EXTRACTED MATERIAL

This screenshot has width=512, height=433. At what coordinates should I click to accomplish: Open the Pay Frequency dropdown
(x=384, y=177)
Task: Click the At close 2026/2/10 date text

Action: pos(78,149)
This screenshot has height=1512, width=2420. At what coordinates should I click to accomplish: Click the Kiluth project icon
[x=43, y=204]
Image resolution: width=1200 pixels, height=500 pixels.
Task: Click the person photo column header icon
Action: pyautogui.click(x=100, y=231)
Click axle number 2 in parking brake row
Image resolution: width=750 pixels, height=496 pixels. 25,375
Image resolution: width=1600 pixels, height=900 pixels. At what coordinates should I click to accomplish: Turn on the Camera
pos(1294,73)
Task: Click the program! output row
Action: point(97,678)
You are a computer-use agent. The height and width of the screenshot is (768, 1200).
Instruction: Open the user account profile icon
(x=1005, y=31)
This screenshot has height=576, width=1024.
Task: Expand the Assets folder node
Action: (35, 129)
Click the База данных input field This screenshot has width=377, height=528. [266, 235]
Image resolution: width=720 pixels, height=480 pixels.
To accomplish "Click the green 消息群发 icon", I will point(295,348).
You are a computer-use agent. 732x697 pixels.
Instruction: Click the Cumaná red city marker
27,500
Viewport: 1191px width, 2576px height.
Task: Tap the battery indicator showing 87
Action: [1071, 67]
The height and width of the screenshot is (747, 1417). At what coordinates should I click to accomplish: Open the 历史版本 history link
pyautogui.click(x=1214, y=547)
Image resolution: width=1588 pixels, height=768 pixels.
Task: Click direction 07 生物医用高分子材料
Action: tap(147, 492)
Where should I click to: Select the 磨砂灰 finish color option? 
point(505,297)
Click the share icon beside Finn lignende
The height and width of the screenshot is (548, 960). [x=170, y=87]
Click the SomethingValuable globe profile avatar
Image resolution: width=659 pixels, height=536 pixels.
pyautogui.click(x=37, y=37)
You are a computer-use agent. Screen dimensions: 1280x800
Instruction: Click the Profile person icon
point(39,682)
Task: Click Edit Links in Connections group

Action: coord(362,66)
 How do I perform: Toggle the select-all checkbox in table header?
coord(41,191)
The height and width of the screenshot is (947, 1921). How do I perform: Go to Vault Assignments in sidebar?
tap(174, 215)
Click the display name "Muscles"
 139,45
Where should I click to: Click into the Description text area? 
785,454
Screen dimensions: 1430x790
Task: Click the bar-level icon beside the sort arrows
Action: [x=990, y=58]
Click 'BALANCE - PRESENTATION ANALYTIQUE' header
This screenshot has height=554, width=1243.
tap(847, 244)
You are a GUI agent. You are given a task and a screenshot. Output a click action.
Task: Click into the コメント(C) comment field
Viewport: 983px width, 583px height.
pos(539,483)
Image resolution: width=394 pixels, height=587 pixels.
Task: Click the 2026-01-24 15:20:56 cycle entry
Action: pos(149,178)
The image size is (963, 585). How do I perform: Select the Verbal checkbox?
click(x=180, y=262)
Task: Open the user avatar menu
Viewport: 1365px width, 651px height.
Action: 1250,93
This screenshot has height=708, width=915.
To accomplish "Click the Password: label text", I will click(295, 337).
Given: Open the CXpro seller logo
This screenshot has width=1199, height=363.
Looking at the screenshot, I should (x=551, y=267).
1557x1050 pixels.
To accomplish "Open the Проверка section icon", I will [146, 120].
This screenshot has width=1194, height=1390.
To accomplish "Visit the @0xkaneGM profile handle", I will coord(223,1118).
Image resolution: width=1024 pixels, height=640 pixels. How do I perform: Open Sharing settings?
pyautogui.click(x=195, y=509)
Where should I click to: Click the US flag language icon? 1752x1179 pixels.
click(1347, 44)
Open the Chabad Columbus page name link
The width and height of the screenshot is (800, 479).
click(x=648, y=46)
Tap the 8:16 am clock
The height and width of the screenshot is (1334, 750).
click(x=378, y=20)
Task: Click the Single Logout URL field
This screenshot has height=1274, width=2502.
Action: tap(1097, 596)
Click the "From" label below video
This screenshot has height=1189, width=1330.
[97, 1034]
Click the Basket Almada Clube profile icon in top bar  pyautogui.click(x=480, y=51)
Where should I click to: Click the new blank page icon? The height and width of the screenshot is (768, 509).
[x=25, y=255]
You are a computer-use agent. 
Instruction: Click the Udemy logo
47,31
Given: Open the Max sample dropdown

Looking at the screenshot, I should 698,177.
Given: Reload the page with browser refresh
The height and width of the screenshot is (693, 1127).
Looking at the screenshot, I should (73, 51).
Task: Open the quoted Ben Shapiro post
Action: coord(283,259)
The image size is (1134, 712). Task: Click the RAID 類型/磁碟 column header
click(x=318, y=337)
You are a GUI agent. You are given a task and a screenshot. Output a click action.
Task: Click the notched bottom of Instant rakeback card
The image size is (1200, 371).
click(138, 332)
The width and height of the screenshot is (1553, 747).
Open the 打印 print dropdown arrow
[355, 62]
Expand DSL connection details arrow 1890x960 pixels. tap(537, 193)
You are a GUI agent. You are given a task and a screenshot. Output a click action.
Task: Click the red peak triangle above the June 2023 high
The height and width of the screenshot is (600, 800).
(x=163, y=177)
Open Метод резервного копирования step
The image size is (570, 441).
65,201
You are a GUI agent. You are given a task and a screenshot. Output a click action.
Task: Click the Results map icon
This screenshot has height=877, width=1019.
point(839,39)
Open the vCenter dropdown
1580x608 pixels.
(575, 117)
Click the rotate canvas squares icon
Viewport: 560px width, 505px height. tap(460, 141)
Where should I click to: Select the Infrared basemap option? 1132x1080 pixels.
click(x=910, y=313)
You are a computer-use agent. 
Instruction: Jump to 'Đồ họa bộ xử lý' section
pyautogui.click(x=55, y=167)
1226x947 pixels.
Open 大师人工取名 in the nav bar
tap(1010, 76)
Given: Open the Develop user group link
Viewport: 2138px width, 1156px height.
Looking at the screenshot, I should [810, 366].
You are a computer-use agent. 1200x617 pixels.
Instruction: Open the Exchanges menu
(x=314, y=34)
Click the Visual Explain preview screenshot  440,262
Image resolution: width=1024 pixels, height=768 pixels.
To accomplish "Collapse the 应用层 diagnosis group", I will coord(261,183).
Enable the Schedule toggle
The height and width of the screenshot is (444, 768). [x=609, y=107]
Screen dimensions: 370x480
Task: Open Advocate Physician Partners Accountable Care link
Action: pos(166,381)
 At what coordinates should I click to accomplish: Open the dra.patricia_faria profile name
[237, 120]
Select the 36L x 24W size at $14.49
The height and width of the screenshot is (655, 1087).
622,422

PROBLEM TO SOLVE
With "computer" as the search string, filter the records and return each line that has it.

SOLVED EXERCISE
You are a computer-use agent. The height and width of the screenshot is (768, 1200).
You are a computer-use agent. 732x697 pixels.
You are a computer-use agent. Screen dimensions: 1280x800
You are a computer-use agent. 
You are a computer-use agent. 
You are a computer-use agent. 1200x617 pixels.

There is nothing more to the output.